OBJECTIVE -> Copy out the items between the lines holding "The height and width of the screenshot is (563, 1000)." and "[x=526, y=471]", inclusive, reproducing each one word for word.

STORED DATA ->
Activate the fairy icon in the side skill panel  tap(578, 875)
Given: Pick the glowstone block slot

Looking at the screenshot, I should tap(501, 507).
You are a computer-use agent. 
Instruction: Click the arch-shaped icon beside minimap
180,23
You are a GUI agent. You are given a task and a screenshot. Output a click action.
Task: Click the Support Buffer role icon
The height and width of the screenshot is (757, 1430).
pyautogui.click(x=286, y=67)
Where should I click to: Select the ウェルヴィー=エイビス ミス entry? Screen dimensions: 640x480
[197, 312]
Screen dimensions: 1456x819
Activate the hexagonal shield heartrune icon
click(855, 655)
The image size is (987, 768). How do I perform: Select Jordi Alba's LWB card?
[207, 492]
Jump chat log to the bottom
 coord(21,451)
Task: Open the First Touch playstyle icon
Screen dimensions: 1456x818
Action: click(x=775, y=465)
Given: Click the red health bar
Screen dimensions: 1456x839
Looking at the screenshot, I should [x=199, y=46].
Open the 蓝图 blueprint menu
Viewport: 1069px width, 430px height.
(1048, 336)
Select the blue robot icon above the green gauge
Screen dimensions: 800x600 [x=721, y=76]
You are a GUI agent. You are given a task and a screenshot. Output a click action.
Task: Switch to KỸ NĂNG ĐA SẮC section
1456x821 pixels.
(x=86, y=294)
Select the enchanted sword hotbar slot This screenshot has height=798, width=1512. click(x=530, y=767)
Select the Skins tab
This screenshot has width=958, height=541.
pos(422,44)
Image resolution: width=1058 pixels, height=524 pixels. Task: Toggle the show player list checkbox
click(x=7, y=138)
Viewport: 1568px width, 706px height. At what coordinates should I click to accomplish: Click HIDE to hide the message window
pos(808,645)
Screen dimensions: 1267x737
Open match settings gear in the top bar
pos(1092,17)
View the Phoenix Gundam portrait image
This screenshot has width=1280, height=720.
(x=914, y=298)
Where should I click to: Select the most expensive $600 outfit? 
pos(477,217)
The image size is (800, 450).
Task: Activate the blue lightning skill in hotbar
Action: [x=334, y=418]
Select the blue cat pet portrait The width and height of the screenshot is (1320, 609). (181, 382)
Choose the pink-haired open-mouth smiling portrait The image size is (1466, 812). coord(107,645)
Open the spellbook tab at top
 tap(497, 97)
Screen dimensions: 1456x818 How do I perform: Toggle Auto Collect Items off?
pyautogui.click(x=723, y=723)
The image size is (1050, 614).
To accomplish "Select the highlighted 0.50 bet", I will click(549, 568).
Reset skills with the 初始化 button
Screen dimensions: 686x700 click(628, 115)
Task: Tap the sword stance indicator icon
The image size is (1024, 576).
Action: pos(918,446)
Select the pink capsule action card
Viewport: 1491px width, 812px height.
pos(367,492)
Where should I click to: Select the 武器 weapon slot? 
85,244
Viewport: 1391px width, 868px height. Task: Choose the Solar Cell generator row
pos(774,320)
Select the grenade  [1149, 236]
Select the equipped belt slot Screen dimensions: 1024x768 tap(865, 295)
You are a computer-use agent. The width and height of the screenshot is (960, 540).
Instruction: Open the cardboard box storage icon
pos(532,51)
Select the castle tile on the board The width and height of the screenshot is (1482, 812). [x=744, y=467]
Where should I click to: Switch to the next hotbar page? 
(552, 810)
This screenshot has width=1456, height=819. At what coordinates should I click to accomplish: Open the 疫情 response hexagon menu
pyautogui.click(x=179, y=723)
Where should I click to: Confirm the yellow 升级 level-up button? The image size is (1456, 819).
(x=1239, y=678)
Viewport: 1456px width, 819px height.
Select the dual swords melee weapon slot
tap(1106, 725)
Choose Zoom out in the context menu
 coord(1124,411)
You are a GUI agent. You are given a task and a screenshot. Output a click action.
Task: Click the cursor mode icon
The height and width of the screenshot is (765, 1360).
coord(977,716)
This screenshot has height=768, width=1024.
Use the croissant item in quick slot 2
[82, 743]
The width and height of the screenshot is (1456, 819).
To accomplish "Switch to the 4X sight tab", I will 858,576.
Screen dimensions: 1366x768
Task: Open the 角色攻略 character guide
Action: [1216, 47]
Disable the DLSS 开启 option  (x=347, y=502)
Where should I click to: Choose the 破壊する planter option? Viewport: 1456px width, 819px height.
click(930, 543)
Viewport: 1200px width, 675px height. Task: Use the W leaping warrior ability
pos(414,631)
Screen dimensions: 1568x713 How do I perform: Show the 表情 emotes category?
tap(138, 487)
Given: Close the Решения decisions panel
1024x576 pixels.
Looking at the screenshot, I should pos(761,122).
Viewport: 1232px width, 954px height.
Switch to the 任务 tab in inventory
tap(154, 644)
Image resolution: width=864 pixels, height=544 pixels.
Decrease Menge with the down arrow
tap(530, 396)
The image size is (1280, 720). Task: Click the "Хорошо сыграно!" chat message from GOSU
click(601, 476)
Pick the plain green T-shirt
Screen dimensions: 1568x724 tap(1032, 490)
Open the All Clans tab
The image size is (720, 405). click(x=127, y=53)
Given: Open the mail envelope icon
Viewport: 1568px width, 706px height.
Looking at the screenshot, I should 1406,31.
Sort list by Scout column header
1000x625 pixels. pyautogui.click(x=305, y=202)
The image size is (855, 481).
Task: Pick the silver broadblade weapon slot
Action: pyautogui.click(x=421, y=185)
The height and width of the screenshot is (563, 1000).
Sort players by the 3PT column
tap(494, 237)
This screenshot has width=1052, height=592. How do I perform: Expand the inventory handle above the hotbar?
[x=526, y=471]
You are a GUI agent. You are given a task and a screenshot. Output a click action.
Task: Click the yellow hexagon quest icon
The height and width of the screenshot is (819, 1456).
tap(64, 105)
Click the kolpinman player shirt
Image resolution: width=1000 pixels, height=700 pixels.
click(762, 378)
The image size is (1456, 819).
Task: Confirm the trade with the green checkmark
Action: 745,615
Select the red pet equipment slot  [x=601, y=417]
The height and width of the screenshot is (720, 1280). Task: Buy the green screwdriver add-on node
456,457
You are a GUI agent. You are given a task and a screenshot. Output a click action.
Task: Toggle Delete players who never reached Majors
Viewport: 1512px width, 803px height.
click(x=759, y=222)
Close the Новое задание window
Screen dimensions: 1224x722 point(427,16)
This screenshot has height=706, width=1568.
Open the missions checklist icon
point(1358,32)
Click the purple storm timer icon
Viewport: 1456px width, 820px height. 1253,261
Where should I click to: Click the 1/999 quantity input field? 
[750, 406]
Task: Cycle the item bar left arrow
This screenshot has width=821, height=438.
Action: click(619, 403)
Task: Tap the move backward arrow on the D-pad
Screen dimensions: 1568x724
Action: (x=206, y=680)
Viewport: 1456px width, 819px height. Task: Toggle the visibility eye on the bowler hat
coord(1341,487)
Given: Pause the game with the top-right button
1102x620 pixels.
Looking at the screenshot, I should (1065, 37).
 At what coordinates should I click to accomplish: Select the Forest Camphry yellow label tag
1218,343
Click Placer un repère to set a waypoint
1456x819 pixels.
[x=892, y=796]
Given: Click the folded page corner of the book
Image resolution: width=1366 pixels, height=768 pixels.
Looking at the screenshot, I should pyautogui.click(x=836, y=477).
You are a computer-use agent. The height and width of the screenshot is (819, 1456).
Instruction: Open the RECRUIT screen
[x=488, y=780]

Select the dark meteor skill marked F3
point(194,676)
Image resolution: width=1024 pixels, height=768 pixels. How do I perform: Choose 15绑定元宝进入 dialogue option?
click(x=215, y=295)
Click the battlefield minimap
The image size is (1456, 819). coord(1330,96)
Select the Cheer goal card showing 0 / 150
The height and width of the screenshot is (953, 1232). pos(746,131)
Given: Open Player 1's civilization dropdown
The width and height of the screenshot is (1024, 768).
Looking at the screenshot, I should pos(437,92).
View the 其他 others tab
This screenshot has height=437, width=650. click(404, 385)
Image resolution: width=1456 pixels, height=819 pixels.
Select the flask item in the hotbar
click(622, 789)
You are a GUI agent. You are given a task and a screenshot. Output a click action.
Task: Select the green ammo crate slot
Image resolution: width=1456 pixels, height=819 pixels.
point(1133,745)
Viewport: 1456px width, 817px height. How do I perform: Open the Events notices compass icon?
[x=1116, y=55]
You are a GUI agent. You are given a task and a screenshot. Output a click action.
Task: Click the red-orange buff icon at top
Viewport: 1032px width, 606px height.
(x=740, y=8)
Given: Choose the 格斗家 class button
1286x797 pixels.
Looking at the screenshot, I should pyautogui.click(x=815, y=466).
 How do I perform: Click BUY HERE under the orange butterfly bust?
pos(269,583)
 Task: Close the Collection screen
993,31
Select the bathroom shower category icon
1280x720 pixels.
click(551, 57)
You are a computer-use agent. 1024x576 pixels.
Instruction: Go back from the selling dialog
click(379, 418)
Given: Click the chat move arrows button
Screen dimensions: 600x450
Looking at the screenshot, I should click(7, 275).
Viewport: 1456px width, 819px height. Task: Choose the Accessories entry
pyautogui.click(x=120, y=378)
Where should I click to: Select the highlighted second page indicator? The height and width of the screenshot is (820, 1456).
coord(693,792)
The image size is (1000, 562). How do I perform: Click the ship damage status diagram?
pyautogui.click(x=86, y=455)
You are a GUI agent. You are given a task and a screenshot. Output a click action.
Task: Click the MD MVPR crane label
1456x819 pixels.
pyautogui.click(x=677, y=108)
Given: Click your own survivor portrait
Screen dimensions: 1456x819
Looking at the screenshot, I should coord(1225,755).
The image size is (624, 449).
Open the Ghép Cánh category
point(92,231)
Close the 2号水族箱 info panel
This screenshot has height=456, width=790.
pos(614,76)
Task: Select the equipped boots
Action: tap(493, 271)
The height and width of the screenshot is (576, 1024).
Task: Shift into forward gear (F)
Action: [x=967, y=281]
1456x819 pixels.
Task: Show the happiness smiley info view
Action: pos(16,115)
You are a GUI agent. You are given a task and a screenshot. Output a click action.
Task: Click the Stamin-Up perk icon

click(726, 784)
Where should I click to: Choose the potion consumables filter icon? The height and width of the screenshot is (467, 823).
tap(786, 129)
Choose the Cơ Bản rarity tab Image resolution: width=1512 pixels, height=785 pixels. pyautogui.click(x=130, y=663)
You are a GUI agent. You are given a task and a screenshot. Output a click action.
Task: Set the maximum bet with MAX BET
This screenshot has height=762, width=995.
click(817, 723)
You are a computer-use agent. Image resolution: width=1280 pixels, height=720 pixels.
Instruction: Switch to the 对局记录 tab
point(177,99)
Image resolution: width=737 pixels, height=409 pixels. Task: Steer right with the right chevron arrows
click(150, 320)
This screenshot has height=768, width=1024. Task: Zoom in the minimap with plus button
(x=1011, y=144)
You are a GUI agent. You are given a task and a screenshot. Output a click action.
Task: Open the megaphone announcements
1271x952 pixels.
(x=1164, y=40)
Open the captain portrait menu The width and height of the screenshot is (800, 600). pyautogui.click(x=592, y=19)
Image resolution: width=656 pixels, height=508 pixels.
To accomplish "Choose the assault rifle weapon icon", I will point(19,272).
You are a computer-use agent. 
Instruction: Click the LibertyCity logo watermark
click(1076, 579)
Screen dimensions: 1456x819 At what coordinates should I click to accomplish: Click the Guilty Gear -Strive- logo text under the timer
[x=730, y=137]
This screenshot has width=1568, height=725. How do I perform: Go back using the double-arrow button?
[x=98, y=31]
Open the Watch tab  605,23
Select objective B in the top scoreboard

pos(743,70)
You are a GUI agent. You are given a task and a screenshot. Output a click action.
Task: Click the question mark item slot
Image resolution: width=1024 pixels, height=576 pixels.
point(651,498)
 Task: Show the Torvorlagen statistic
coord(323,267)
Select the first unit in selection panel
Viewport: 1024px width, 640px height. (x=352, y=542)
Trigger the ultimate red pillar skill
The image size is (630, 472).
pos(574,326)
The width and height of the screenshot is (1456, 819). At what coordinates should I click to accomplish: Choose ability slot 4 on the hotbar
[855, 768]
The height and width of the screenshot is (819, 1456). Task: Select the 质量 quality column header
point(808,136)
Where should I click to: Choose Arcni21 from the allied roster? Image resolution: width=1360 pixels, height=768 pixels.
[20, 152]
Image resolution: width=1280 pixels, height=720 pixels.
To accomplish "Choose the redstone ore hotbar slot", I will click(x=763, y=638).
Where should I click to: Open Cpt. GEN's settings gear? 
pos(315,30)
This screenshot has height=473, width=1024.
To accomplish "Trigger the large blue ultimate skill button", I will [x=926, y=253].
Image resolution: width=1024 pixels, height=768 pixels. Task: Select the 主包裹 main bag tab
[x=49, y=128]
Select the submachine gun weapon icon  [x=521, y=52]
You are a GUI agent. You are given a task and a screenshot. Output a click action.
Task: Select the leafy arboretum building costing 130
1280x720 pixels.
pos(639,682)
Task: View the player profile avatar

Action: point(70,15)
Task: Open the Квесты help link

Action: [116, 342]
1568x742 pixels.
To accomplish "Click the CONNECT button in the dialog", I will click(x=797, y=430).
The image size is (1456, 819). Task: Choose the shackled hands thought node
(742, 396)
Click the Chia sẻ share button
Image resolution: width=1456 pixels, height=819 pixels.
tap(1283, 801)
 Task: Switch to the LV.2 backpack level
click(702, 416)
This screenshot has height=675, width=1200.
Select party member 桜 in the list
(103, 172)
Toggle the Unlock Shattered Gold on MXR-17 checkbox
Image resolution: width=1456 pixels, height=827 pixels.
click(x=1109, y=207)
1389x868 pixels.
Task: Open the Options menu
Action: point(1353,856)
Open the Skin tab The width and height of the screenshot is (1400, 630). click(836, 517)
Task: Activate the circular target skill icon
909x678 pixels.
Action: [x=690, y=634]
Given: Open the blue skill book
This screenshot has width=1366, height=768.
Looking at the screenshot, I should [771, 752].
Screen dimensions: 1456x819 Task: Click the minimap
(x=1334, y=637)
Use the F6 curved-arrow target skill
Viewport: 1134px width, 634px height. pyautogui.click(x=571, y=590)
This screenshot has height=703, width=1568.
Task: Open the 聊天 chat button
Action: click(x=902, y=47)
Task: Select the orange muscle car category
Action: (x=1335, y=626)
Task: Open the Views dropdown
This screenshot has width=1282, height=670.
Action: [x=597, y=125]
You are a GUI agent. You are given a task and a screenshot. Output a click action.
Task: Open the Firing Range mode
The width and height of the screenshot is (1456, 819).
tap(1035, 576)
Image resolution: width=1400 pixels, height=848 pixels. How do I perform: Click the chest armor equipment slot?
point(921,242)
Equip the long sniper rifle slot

SOLUTION FOR THIS EXERCISE ->
The height and width of the screenshot is (563, 1000).
Sort players by the 3PT column
tap(494, 237)
This screenshot has width=1052, height=592. How do I perform: Expand the inventory handle above the hotbar?
[x=526, y=471]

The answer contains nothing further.